* SOURCE PASSAGE *
'''
In America there is ongoing reference to the issue regarding the separation of church and state, however a recent poll conducted by the PEW Forum on Politics and Religion indicated that a majority of American voters “believe” that lawmakers should be religious. While this may suggest a conflict between the constitutionally imposed separation between church and state, the reasoning behind this belief may suggest something quite different. It is also important to remember that the Constitution does not directly reference a separation of church and state, but refers to the establishment of religion, a philosophical concept found in Thomas Jefferson’s famous “Wall of Separation Letter,” written in 1802 in response to a letter from the Danbury Baptist Association in 1801, which we know as the “establishment clause.”

The PEW poll referenced above suggests that while America appears to have become a more secular society there still remain some deeply entrenched and longitudinal beliefs where religious faith resides and one of those involves America’s leaders. A good example of this seemingly long held American belief can be glimpsed among the developing carnage surrounding the question of President Obama’s publicized religious beliefs and those inferred by many opposed to his presidency, e.g. the “Birthers” and Tea Party activists. However, irrespective of the conflicting views of whether President Obama is a practicing Christian or a closet Muslim, religion, according to the above referenced Pew Poll is still considered an important prerequisite for a political leader.

One of the reasons underlying the importance of this personal attribute is that religious belief suggest adherence to long held guiding principles that help lawmakers make good moral and ethical decisions that ultimately affect those they have been elected to represent. In other words, religious beliefs act as a type of moral compass that helps lawmakers in making the right decision and navigate the waters of moral and ethical uncertainty in reference to the laws they introduce, support or enforce, as well as their personal morals and ethics.

The results of the above referenced PEW poll is not a matter of denominationalism or even religious expression, rather it is based upon what the average American citizen perceives as a reliable foundation on which political leaders can build good morals and ethics. Accordingly, it is reasonable to understand that religion is the basis from which the determination of right and wrong derives, as well as the scale on which such decisions can reliably be balanced. To this end, we can find support in the book of Jeremiah, specifically Chapter 2 verses 5 and 6 where it is taught:

5 thus, says the Lord, “What transgression have your fathers found in Me, so as to go far from Me, to follow after vain and worthless things?”

6 They did not say, “Where is the Lord, Who led us out of the land of Egypt.”
'''
* DATASET RECORDS *
'''
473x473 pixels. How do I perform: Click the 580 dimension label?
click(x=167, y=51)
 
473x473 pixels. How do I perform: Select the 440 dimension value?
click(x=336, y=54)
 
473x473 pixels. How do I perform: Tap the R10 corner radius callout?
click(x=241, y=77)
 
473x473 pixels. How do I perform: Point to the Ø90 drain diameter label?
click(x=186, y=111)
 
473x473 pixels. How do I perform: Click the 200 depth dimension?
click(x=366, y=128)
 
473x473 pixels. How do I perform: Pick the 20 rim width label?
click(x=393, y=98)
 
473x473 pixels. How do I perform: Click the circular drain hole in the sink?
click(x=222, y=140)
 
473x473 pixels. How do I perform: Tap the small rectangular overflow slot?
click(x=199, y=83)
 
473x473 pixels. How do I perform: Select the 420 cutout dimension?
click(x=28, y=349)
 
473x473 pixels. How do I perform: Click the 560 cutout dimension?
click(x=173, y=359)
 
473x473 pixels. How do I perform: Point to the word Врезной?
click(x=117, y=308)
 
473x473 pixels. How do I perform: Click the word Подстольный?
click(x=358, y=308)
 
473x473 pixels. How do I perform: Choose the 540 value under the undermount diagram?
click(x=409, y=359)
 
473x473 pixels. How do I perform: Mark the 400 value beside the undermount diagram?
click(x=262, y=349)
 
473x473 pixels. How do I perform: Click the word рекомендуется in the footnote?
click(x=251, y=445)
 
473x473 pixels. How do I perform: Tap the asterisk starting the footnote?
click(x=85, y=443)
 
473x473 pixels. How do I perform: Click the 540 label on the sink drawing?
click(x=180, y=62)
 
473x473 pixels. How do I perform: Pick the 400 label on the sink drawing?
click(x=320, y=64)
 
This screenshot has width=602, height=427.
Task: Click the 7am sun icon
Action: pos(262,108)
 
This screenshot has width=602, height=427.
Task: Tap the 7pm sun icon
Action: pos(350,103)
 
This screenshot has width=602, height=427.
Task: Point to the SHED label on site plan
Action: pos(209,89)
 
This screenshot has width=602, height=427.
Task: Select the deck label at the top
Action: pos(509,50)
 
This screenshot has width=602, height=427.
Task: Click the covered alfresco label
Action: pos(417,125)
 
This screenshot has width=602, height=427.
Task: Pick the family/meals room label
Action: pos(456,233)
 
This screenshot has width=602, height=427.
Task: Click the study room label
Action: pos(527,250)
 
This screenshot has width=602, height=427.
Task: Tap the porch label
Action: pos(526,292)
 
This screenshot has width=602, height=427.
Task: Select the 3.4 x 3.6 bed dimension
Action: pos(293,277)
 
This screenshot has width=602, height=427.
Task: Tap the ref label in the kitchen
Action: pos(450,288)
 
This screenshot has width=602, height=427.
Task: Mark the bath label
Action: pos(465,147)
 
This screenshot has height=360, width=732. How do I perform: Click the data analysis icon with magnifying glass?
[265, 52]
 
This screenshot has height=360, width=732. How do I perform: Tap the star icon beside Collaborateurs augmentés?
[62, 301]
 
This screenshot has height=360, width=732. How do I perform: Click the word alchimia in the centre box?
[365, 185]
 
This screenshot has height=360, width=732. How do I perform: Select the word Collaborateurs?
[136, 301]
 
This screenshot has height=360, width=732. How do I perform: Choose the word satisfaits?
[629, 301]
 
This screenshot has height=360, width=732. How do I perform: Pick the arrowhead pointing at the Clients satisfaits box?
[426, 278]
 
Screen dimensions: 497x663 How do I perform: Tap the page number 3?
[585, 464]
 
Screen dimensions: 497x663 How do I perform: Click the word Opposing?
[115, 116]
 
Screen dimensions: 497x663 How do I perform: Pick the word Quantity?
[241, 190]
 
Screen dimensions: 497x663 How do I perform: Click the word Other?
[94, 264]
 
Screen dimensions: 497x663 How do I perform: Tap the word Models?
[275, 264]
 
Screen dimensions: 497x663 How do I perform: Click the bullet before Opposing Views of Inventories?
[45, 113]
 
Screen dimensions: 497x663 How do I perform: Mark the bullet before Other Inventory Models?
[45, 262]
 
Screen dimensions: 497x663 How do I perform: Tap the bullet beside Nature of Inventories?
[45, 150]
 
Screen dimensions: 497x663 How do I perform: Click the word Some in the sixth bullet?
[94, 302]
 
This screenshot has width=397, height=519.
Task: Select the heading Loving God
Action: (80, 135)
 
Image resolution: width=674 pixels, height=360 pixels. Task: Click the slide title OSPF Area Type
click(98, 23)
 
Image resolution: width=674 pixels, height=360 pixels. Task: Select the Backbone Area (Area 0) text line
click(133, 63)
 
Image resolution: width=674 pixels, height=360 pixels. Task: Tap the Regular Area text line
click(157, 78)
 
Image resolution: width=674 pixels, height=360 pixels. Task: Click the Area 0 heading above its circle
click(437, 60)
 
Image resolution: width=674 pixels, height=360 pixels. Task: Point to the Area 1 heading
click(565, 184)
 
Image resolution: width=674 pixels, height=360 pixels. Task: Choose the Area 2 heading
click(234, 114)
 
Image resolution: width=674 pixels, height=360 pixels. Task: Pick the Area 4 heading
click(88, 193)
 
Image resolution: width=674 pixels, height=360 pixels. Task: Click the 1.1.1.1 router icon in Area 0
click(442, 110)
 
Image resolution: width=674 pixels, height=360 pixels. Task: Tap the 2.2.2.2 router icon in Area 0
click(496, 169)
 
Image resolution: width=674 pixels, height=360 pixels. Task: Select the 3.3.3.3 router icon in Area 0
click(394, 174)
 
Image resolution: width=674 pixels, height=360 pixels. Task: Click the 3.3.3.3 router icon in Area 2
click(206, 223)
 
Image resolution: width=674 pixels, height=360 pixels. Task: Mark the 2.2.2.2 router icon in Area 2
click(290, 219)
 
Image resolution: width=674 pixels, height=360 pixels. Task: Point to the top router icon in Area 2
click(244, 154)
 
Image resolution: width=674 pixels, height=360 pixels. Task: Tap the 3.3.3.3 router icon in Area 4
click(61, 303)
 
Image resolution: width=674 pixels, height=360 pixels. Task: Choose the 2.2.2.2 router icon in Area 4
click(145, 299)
'''
* WORK TO COMPLETE *
**A)** According to the passage on religion and lawmakers, in what year was Thomas Jefferson's "Wall of Separation Letter" written?
**B)** Reproduce the stretch of the records from the line containing "the word Collaborateurs?" through the line containing "click(98, 23)", swapping "bullet" for "marker" and leaving everything else unchanged. Give only those lines.
The records are unrelated to the passage on religion and lawmakers.

* THE REPLIES *
**A)** 1802

**B)**
This screenshot has height=360, width=732. How do I perform: Select the word Collaborateurs?
[136, 301]
 
This screenshot has height=360, width=732. How do I perform: Choose the word satisfaits?
[629, 301]
 
This screenshot has height=360, width=732. How do I perform: Pick the arrowhead pointing at the Clients satisfaits box?
[426, 278]
 
Screen dimensions: 497x663 How do I perform: Tap the page number 3?
[585, 464]
 
Screen dimensions: 497x663 How do I perform: Click the word Opposing?
[115, 116]
 
Screen dimensions: 497x663 How do I perform: Pick the word Quantity?
[241, 190]
 
Screen dimensions: 497x663 How do I perform: Click the word Other?
[94, 264]
 
Screen dimensions: 497x663 How do I perform: Tap the word Models?
[275, 264]
 
Screen dimensions: 497x663 How do I perform: Click the marker before Opposing Views of Inventories?
[45, 113]
 
Screen dimensions: 497x663 How do I perform: Mark the marker before Other Inventory Models?
[45, 262]
 
Screen dimensions: 497x663 How do I perform: Tap the marker beside Nature of Inventories?
[45, 150]
 
Screen dimensions: 497x663 How do I perform: Click the word Some in the sixth marker?
[94, 302]
 
This screenshot has width=397, height=519.
Task: Select the heading Loving God
Action: (80, 135)
 
Image resolution: width=674 pixels, height=360 pixels. Task: Click the slide title OSPF Area Type
click(98, 23)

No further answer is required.